Start

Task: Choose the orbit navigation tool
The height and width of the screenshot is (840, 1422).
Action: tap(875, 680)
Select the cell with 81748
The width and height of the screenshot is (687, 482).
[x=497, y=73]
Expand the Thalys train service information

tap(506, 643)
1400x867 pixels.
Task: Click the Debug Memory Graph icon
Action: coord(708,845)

End

## Problem to solve
Rewrite the material with "orbit" swapped for "pan" and everything else left as it is.

## Exercise output
Task: Choose the pan navigation tool
The height and width of the screenshot is (840, 1422).
Action: tap(875, 680)
Select the cell with 81748
The width and height of the screenshot is (687, 482).
[x=497, y=73]
Expand the Thalys train service information

tap(506, 643)
1400x867 pixels.
Task: Click the Debug Memory Graph icon
Action: coord(708,845)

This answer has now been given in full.